Moving into the future, the differentiators in this space will be those who not only solve for access through telebehavioral health, but also overlay the quality emphasis, including the delivery of evidence-based treatment and ongoing measurement of outcomes.
Don Bertschman: In a video, Dr. Margaret Larkins-Pettigrew, our chief clinical diversity, equity and inclusion officer, talks about both access and understanding as part of addressing mental health disparities. Is this another example of access being necessary but not sufficient?
Dr. Brad Karlin: I often talk about mental health treatment including both physical and psychological access. Clearly there are disparities in physical access to behavioral health treatment across groups based on race, ethnicity, age, sexual orientation, geographic location, and so on. That must be addressed, but we also need to think about disparities in psychological access which involves understanding of and attitudes toward seeking behavioral health treatment. Stigma, attitudinal barriers, lack of information, and behavioral health literacy all impede likelihood of engaging in behavioral health care, and more so for certain groups, consequently contributing to disparities. We must work diligently to solve these issues it is not enough to simply build it and expect they will come. We need to meet individuals where they are and address informational, attitudinal, motivational, and other needs for engaging in behavioral health care. This also includes ensuring access to providers who are representative of the populations they serve and who instill trust and credibility.
Within geriatric psychology, my clinical specialization and an area in which I’ve conducted extensive research examining factors related to utilization and engagement in behavioral health care, older adults have repeatedly been shown to be among the least likely to seek treatment. That’s due in large part to psychological access challenges, including lack of awareness, negative attitudes toward treatment shaped by earlier characterizations of mental illness and treatment, and lower digital literacy. Another key finding in our research is the important role of perceived need. Older adults often do not perceive a need for behavioral health treatment. However, we have found that when they do and engage in care, they typically benefit significantly.

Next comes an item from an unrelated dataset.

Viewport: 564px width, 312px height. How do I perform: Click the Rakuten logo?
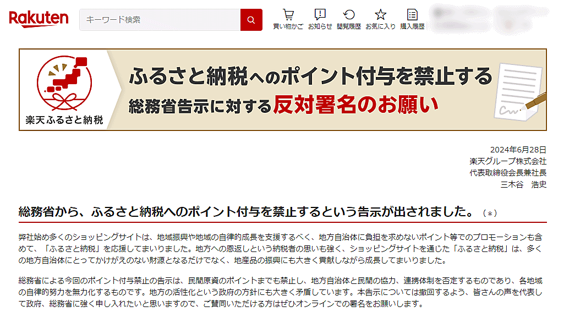point(39,19)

There is a lot to talk about and plan for from a health equity standpoint. In both physical access and psychological access, we see significant barriers for multiple groups, and opportunities to do much more to address those barriers and reduce disparities. This is a time of considerable need, as well as considerable opportunity, for behavioral health care and we don’t want the opportunity limited to just some. To truly realize this promise, we must change old models of care and create a re-imagined approach that is personalized, proactive, engaging, and quality-focused.